### WHAT YOU ARE ASKED TO DO
Extract every line of the data below that contains the string "arrow". Case counts.

Records from a dataset
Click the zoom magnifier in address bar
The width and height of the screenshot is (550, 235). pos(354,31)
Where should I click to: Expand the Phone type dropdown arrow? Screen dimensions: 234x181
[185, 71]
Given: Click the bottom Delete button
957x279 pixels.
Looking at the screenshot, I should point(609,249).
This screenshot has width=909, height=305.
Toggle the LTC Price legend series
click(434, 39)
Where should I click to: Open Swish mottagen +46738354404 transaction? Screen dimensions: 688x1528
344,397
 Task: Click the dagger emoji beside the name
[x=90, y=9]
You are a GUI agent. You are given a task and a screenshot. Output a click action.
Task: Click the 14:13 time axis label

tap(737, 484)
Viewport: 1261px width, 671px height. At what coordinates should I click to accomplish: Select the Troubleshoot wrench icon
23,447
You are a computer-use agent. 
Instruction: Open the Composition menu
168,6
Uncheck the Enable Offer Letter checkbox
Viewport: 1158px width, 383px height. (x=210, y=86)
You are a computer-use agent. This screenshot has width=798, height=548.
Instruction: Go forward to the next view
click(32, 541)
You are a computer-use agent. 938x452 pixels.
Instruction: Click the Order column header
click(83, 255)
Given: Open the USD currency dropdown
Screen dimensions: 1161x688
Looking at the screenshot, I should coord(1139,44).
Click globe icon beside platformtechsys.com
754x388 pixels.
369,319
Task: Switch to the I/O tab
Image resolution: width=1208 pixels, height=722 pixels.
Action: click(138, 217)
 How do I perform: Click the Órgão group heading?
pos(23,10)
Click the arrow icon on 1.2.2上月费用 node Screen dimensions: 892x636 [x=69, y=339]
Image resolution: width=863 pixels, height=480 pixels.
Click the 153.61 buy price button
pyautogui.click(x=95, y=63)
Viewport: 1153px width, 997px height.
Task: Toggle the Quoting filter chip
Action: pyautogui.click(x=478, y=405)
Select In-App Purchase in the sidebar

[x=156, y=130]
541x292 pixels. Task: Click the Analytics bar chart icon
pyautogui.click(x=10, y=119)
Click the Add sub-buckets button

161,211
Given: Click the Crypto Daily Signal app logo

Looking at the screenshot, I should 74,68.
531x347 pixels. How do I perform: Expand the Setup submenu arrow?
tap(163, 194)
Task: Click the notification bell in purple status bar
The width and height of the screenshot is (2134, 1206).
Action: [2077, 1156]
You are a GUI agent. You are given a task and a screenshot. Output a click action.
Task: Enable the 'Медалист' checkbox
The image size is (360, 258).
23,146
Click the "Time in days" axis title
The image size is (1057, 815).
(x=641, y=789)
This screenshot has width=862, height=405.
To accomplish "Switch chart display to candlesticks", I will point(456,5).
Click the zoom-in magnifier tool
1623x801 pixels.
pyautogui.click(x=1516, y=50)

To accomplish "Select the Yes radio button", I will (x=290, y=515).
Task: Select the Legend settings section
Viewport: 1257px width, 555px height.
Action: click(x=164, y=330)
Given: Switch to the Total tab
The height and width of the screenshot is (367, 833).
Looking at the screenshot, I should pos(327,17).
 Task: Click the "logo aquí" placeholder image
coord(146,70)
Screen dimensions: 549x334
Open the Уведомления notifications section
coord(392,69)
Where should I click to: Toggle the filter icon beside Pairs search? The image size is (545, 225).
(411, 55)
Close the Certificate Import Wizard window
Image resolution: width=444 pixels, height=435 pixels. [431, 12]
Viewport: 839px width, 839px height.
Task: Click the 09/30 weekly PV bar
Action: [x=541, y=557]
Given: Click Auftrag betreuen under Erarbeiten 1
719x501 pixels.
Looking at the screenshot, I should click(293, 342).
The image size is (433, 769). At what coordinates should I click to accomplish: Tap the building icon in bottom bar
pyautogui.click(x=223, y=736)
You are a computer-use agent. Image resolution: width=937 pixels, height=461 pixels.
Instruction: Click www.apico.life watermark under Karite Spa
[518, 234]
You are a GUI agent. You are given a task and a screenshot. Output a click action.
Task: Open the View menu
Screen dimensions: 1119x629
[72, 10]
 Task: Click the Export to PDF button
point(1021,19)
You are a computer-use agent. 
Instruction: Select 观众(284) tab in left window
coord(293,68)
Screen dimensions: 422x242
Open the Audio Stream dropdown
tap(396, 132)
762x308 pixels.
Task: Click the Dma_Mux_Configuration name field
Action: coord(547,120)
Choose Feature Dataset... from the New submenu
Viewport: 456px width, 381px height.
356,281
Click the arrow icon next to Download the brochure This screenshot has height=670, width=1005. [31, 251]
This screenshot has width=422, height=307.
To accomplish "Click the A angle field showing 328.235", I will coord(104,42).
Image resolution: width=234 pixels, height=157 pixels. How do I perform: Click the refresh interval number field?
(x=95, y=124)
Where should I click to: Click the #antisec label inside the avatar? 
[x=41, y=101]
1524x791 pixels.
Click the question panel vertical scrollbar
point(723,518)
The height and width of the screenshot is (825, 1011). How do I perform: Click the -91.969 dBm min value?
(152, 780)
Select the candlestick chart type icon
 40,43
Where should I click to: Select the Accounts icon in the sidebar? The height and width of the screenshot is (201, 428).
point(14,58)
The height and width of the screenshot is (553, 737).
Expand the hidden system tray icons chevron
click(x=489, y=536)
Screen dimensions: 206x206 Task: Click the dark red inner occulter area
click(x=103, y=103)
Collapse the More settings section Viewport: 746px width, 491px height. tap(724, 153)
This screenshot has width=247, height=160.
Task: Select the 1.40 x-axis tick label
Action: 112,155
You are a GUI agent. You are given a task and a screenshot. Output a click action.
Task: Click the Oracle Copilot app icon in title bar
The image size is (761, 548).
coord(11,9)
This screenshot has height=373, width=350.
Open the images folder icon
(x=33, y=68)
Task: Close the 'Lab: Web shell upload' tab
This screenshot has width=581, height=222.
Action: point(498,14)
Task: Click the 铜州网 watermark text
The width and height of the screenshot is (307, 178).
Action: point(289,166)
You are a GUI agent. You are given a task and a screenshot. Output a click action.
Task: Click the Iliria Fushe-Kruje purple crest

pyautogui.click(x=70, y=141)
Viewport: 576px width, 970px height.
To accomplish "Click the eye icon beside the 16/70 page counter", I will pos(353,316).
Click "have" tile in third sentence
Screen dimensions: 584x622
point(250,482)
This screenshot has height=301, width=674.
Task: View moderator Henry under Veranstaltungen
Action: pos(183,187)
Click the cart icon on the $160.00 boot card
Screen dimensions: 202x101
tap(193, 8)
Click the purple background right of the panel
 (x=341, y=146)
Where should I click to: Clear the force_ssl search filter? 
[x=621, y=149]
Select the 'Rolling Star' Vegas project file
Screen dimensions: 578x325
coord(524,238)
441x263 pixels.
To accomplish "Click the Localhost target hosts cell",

### REPLY
Where should I click to: Expand the Phone type dropdown arrow? Screen dimensions: 234x181
Click the arrow icon on 1.2.2上月费用 node Screen dimensions: 892x636 [x=69, y=339]
531x347 pixels. How do I perform: Expand the Setup submenu arrow?
Click the arrow icon next to Download the brochure This screenshot has height=670, width=1005. [31, 251]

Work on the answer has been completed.